Against this backdrop, we must endeavour to review the situation, given the gravity of the developments on the ground today. The greatest threat is certainly the fact that the conflict is escalating between two nuclear states. In previous conflicts, there was always the suspicion that India possessed rudimentary nuclear technology or possibly a few weapons. It was also believed that Pakistan had been obtaining foreign assistance to keep pace with India in the arms race. Today, the nuclear might of both states is an established fact. Each party is aware that the other can at any moment use its nuclear capacity to bring some battle here or there to a decisive end. I believe, therefore, that advisers on both sides will seek to avoid an end game. Neither side must be made to feel that it is cornered, and thus find itself compelled to save face whatever the cost. Wisdom and statesmanship, however, do not always coincide -- otherwise, we would not have had to witness Yugoslavia, Bosnia, Kosovo, Zaire, southern Sudan, Angola, Lebanon, Afghanistan, Guatemala, Colombia, Mexico or Algeria.
Another new element in the conflict is the fact that both India and Pakistan have immediately turned to China.
While it is only to be expected that the Pakistani leaders bank on their 30- or 40-year relationship with China, seek to reassert their alliance with Beijing and look for reassurance of China's unwavering support, India's move came as a surprise.

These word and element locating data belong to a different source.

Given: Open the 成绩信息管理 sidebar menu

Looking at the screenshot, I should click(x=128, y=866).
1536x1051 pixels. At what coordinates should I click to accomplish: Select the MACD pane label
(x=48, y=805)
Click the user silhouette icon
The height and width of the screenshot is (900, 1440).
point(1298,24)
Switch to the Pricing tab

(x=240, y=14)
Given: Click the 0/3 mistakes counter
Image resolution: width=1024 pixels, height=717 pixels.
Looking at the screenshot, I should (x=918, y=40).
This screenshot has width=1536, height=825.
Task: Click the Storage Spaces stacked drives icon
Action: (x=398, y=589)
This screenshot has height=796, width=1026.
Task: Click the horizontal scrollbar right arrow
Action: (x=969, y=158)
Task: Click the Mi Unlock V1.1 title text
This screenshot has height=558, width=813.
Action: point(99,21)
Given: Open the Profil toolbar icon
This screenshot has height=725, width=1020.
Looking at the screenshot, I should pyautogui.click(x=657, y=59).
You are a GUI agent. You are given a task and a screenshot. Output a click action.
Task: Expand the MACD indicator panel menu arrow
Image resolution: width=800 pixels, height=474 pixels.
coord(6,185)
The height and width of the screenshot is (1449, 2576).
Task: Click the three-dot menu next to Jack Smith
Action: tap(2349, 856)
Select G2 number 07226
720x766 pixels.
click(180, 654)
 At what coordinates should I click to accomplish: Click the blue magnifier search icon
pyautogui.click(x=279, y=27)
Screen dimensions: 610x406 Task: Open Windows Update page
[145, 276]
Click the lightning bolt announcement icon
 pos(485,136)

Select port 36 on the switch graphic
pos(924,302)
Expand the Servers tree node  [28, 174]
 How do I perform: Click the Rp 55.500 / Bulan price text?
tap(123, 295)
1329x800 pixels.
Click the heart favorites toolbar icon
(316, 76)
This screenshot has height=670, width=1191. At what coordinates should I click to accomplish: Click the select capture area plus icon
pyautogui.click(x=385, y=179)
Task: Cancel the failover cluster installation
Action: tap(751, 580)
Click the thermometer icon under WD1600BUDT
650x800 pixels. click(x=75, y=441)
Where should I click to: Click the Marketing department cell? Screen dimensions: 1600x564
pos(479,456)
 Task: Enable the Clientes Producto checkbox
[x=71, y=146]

Indo-Chinese relations have never been good. But if India and Pakistan were to begin an armed conflict within Kashmir or on its borders, neither of the two parties could guarantee that hostilities would not spread into neighbouring Chinese territory. Explanations and justifications could be delayed, and China could in the meantime find itself forced to protect its territory. On the other hand, if the war ends, the international community will interfere rapidly and on a large scale. I believe this will happen soon, and new peace arrangements, whether final or temporary, will be signed. China cannot be excluded from any negotiations, for the simple reason that any concessions between India and Pakistan must necessarily affect territory disputed by India and China.
I hope that none of the parties will adopt a position that might lead to the widening of the scale of the conflict. We must be aware of the fact that we are not equipped to defend ourselves, let alone others, in a nuclear war of this kind.
* The writer is the director of Arab Centre for Development and Futuristic Research.